In the valley of Zat, a still virgin Land without tourism where the Berber villages embeded in the rock draw the landscape. From Tighdouine and after three hours of jeep loaded with ten persons, provisioning in fruits, vegetables, fertilizer, and all kind of suitcases, we arrive in the village of Ansa. There, with Omar my Berber guide we join Anamén, the last and higher village of the valley. The leader of the village is a friend of Omar, he gives us then a place to sleep in his house. It is very difficult to photograph the villagers and particularly the women so it’s with the agreement of Ali, the village leader that I was able to photograph the Berber in the mountains.

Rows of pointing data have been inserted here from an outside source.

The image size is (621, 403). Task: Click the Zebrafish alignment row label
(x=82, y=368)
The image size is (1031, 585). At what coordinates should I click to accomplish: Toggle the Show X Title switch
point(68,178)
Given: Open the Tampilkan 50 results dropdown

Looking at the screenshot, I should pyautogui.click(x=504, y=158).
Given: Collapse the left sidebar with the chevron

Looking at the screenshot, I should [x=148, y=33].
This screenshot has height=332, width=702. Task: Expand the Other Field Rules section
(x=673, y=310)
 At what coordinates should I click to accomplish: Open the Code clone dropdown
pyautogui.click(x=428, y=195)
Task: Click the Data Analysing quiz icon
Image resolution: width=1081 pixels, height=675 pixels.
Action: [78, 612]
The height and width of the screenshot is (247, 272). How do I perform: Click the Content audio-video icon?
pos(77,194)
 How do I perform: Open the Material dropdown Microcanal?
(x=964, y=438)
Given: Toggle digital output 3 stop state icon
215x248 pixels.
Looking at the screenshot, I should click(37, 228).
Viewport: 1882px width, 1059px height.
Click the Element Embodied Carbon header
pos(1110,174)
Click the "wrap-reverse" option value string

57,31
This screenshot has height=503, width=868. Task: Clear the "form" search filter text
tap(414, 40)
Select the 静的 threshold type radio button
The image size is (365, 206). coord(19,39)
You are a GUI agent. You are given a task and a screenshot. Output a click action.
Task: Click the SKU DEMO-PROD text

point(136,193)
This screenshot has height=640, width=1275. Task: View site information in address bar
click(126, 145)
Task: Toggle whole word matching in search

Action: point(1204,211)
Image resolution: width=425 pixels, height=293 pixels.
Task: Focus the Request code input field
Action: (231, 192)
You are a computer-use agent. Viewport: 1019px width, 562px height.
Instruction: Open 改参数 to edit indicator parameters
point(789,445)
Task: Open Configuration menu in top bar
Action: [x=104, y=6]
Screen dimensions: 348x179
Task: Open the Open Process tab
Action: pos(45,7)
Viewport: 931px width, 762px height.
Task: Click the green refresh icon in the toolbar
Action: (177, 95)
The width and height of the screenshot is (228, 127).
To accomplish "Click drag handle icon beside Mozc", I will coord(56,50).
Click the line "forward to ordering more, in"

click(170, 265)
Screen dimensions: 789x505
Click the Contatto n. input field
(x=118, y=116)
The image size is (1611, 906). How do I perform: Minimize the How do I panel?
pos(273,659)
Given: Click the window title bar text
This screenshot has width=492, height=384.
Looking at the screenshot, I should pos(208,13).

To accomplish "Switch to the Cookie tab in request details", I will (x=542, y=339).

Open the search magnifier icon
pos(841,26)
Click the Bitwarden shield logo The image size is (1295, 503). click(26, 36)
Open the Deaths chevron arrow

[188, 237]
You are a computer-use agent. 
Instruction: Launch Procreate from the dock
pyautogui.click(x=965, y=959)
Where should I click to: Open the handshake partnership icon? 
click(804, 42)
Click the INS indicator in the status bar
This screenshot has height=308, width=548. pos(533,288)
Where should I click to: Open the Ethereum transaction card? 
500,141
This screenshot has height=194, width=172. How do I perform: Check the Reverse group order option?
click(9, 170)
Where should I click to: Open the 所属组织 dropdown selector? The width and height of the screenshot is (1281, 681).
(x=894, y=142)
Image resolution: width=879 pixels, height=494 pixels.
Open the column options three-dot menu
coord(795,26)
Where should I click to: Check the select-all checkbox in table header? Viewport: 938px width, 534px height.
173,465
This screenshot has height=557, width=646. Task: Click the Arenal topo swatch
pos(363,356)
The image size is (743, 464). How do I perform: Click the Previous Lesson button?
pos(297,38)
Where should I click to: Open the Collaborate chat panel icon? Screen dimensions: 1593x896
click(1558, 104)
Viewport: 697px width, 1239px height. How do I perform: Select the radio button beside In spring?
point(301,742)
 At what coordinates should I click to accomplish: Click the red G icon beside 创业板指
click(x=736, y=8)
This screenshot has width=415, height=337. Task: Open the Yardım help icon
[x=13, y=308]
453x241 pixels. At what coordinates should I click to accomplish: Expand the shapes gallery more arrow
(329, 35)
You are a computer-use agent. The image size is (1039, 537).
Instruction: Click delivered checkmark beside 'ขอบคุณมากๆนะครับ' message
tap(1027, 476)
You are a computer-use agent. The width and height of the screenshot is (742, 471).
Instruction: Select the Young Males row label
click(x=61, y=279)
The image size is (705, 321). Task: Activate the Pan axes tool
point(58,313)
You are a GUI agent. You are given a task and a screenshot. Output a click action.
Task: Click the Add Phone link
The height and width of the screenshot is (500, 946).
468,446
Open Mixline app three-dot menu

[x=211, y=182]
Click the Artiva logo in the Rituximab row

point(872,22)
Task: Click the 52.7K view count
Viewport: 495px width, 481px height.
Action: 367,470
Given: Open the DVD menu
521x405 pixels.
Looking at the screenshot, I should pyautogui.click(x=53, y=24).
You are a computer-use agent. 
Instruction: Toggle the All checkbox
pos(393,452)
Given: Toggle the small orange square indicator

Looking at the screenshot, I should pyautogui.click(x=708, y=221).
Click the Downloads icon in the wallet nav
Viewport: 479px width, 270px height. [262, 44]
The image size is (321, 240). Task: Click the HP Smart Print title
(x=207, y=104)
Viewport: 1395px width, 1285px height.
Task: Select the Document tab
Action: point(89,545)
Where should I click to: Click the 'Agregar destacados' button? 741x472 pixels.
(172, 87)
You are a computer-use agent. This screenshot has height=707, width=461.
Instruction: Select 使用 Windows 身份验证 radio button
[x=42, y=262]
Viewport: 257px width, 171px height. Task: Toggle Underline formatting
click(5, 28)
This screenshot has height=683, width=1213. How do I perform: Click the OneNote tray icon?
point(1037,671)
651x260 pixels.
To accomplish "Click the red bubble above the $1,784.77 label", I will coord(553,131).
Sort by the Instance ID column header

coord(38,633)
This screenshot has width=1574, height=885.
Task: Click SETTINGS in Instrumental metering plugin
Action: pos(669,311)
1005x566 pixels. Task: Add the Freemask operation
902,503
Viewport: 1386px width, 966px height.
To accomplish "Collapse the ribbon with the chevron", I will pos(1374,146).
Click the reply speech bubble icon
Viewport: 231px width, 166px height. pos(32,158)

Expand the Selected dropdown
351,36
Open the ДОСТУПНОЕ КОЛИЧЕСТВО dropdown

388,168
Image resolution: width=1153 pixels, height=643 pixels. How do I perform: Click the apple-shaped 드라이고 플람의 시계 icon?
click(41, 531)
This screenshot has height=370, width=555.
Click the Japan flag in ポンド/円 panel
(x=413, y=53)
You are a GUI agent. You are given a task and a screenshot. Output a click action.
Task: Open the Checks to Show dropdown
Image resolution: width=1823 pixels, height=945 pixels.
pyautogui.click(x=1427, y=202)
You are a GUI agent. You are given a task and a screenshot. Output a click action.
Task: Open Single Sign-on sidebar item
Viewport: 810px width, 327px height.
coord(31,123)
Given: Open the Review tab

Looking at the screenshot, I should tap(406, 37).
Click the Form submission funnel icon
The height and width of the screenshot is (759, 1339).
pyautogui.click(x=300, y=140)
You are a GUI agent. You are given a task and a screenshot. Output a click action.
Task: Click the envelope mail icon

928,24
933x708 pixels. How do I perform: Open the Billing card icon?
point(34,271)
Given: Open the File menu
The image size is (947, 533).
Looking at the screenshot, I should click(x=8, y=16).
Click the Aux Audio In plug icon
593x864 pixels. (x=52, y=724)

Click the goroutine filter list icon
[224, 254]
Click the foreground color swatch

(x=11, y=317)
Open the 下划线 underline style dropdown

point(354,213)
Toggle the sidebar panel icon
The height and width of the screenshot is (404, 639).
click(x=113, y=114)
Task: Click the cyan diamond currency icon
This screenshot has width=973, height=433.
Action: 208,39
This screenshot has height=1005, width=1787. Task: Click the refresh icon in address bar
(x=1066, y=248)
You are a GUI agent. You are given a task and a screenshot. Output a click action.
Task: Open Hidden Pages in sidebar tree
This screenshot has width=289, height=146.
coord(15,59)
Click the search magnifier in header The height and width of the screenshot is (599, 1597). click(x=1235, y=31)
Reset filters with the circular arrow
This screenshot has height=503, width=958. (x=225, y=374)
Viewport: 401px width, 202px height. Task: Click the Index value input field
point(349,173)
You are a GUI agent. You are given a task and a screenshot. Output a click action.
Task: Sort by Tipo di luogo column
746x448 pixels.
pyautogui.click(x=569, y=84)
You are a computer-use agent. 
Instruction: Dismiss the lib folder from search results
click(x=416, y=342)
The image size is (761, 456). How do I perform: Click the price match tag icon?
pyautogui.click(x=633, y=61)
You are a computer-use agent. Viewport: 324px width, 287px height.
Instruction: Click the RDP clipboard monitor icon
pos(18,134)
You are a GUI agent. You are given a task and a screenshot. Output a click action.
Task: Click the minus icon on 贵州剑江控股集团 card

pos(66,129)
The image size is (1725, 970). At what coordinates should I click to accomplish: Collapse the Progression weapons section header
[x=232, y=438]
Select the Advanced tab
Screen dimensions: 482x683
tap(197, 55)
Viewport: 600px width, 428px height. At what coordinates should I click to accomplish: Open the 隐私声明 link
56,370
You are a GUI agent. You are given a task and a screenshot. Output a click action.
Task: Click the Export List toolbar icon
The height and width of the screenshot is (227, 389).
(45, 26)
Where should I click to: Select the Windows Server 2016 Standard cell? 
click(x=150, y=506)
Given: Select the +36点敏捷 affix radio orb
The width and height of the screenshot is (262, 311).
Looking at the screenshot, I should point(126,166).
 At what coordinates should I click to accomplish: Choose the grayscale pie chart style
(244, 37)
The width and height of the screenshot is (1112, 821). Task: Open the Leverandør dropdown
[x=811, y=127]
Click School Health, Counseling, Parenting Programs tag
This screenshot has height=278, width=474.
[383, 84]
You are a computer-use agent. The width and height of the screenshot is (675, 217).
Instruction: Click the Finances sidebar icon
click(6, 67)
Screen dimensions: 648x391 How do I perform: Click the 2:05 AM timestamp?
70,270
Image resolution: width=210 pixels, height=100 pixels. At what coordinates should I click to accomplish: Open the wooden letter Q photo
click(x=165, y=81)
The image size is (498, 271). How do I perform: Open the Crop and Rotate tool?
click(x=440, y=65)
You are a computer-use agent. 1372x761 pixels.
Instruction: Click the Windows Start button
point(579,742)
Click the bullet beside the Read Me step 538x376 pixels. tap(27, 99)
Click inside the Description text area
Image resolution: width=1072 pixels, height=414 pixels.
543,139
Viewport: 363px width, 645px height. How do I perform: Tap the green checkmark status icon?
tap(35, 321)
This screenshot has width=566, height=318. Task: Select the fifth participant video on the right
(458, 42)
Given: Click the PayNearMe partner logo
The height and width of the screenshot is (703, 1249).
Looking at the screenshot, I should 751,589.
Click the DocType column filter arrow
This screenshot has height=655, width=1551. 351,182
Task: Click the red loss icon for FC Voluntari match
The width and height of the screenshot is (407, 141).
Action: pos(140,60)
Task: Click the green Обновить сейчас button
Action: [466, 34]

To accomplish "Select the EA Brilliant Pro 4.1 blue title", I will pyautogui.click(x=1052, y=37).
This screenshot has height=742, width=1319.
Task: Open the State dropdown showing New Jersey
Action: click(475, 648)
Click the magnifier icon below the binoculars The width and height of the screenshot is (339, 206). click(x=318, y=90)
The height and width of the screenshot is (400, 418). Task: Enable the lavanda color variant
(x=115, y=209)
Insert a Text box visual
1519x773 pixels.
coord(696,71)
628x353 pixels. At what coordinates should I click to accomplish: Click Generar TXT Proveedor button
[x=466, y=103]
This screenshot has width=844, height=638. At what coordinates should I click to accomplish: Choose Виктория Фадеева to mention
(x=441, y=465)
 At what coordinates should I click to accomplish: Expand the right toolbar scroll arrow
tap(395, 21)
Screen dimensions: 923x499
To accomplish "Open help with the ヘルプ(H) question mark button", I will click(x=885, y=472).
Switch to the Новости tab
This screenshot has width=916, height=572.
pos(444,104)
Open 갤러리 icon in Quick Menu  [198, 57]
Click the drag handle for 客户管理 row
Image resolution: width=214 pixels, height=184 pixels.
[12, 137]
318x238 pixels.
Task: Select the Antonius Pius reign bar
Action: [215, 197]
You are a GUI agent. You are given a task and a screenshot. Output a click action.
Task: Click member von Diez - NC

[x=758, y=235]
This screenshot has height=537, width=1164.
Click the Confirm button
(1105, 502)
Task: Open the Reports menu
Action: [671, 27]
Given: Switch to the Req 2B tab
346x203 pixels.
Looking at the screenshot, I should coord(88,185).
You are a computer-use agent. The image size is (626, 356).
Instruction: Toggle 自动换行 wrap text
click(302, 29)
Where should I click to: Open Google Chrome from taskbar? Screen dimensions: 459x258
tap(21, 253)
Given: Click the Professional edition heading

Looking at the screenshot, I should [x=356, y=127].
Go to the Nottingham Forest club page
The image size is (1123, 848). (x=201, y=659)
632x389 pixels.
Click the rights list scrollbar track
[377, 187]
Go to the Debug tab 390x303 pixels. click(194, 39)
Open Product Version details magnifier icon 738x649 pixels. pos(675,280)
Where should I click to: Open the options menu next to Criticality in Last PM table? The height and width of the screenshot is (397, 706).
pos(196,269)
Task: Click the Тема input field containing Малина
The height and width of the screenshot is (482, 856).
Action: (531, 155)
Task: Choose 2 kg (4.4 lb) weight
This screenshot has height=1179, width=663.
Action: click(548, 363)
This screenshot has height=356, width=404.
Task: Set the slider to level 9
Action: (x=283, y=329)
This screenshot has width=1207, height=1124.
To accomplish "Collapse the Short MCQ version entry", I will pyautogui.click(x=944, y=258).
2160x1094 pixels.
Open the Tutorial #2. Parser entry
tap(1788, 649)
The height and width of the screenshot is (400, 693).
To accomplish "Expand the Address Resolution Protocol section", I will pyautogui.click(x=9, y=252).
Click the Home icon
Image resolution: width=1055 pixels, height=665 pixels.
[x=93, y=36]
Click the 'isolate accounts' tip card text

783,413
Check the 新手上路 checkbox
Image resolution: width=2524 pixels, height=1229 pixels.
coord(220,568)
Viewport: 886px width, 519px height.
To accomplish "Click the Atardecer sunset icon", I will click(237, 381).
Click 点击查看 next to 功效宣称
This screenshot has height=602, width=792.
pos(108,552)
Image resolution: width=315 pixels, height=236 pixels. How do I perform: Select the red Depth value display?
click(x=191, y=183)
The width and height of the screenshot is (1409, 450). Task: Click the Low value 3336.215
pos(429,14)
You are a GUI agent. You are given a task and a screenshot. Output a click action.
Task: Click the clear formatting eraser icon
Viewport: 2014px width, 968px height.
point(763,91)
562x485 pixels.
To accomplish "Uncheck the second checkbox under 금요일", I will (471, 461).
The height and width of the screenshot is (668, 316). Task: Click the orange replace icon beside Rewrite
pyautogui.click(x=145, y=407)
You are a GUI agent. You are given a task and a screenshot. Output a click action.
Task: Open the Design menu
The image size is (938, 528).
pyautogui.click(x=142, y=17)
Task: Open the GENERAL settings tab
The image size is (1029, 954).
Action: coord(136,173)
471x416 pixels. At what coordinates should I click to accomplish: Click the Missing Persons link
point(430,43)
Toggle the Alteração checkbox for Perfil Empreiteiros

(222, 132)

The women and the children are in the village and the plantations but the men are just a few, for most of them they went to work in the big cities during several months to bring some money back home. Because in these isolated zones, the economic life is non-existent. However, they develop a bit the agriculture of healing plants, wheat and collect walnuts in October. All these tasks are mainly achieved by the women who bravely and in spite of their advanced age continue to cary heavy loads on their back while they’re climbing the village-mountain. The few men left in the village are approximately 50 years old and it belongs to their children to leave for cities and work to help the family. The villages from the Zat Valley are frozen in time and even if they just got electricity for only 4 years, the villages kept their authenticity.
20th August 1994, king Hassan II takes the decision to have restore the Berber language to the primary school. This law opens the way to a turning point of history towards the Berber community, among which the culture, the identity and the rights were despised for a long time. Everywhere, associations spread, the claiming becomes clearer and many people don’t hesitate to speak about a real Berber revival.